- MATERIAL SHOWN
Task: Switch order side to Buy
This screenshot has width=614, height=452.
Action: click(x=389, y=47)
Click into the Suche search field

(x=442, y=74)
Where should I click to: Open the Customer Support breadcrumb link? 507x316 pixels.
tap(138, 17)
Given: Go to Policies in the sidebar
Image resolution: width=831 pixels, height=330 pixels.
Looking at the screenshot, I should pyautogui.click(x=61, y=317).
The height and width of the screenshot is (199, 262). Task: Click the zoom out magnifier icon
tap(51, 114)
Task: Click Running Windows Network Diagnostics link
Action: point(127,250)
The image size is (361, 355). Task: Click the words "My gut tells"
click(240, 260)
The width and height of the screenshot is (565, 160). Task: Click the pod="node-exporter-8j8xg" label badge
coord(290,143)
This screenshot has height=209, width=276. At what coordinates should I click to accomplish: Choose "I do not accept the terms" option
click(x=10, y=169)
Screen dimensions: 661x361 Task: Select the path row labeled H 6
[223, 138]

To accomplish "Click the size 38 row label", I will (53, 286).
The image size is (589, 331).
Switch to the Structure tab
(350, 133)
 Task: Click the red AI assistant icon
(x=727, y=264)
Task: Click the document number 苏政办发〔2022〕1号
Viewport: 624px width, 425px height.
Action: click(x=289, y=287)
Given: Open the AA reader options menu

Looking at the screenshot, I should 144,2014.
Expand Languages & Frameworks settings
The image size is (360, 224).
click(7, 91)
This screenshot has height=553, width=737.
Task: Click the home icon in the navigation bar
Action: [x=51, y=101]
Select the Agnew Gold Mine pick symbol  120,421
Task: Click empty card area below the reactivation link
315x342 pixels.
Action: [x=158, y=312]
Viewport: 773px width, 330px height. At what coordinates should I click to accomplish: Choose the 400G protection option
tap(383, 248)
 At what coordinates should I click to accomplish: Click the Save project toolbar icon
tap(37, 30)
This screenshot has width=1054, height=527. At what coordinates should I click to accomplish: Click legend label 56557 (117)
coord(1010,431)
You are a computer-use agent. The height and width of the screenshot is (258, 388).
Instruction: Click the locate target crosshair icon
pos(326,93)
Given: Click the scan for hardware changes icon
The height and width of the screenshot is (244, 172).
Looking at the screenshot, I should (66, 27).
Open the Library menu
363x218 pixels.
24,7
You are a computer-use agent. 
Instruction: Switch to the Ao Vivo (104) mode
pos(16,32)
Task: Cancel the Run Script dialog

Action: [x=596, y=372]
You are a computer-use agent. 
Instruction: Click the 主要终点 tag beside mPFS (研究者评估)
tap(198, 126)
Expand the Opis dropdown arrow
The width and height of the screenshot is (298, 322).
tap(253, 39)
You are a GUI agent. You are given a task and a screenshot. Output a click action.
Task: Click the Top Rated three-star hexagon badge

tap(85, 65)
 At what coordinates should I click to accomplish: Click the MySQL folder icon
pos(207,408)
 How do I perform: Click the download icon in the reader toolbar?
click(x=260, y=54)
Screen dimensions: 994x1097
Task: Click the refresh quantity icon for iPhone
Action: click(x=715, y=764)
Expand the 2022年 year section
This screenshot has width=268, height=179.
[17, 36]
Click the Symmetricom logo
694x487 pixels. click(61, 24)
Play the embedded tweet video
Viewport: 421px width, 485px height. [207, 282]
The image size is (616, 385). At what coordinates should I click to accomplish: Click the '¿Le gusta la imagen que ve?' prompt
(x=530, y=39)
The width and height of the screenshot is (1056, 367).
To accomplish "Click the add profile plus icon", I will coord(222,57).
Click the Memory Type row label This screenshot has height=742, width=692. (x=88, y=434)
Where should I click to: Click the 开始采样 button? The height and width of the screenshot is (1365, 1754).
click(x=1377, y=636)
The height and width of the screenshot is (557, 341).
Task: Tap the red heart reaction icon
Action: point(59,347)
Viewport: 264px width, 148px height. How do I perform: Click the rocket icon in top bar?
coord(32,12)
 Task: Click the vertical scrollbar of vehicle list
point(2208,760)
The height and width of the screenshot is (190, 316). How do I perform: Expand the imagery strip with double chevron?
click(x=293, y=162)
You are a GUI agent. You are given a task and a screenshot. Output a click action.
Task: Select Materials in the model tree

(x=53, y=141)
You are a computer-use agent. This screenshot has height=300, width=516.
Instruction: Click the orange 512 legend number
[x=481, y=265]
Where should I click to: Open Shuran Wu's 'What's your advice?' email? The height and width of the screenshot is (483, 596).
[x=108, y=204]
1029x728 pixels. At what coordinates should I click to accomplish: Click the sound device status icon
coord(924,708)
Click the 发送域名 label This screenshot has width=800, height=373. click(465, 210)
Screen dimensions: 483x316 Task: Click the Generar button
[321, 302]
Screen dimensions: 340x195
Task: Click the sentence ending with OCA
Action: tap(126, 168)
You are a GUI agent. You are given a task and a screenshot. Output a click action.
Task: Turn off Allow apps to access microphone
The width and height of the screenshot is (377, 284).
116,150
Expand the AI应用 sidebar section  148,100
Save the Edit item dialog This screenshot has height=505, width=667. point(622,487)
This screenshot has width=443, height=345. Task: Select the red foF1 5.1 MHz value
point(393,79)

- WHAT IS REQUIRED
The entries above hold a line with "Play the embedded tweet video" and a later line with "The width and height of the screenshot is (1056, 367).". Write out exactly those lines and all lines between, nothing more.

- EXERCISE RESULT
Play the embedded tweet video
Viewport: 421px width, 485px height. [207, 282]
The image size is (616, 385). At what coordinates should I click to accomplish: Click the '¿Le gusta la imagen que ve?' prompt
(x=530, y=39)
The width and height of the screenshot is (1056, 367).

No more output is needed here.